Development Testing: Open Source
Develop dbt models faster by testing as you code.
See how every change to dbt code affects the data produced in the modified model and downstream.
🔧 Interested in adding Datafold Team Cloud to your CI pipeline? Let's talk! ☎️
What is data-diff?
data-diff is an open source package that you can use to see the impact of your dbt code changes on your dbt models as you code.
Install data-diff
Navigate to your dbt project, and install data-diff and a database connector.
- Snowflake
- BigQuery
- Redshift
- PostgreSQL
- Databricks
- DuckDB
pip install data-diff 'data-diff[snowflake]' -U
pip install data-diff google-cloud-bigquery -U
Additional BigQuery details
For example, run:
gcloud auth application-default login
Before running:
dbt run --select <MODEL> && data-diff --dbt
pip install data-diff 'data-diff[redshift]' -U
pip install data-diff 'data-diff[postgres]' -U
pip install data-diff 'data-diff[databricks]' -U
pip install data-diff 'data-diff[duckdb]' -U
Configure your dbt project
These docs reflect the latest version of data-diff listed here!

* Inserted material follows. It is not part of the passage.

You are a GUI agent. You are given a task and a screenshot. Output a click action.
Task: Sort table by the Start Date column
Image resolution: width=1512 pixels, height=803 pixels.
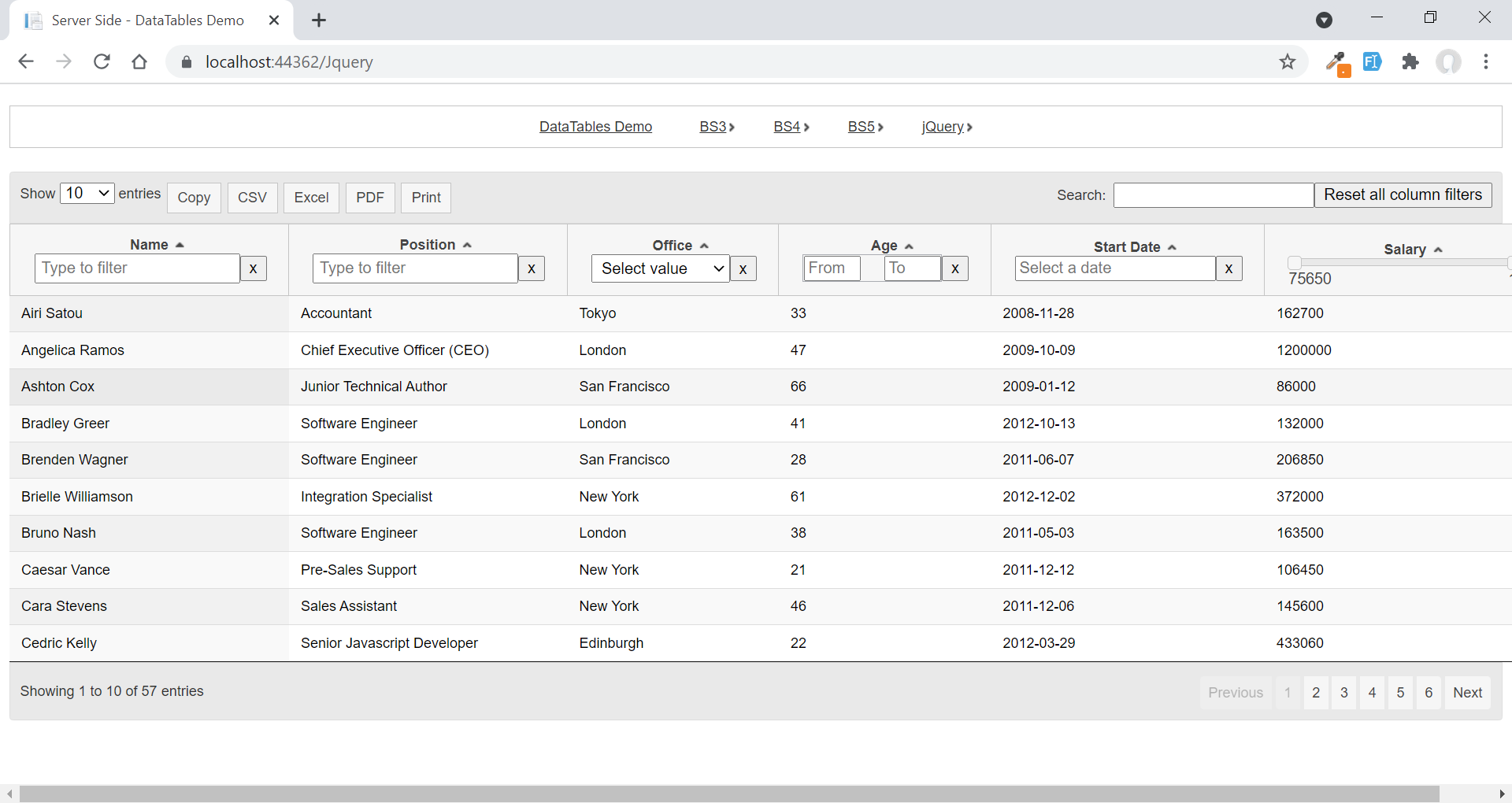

Run pip install data-diff -U
to update!
Add the following variables to dbt_project.yml:
#dbt_project.yml
vars:
data_diff:
prod_database: my_default_database # default database for the prod target
prod_schema: my_default_schema # default schema for the prod target
prod_custom_schema: PROD_<custom_schema> # Optional: see dropdown below
Additional schema variable details
prod_custom_schema:
will vary based on how you have setup dbt. This variable is used when a model has a custom schema and becomes dynamic when the string literal <custom_schema>
is present. The <custom_schema>
substring is replaced with the custom schema for the model in order to support the various ways schema name generation can be overridden here -- also referred to as "advanced custom schemas".
Examples (not exhaustive)
Single production schema
If your prod environment looks like this ...
PROD.ANALYTICS
... your data-diff configuration should look like this:
vars:
data_diff:
prod_database: PROD
prod_schema: ANALYTICS
Some custom schemas in production with a prefix like “prod_”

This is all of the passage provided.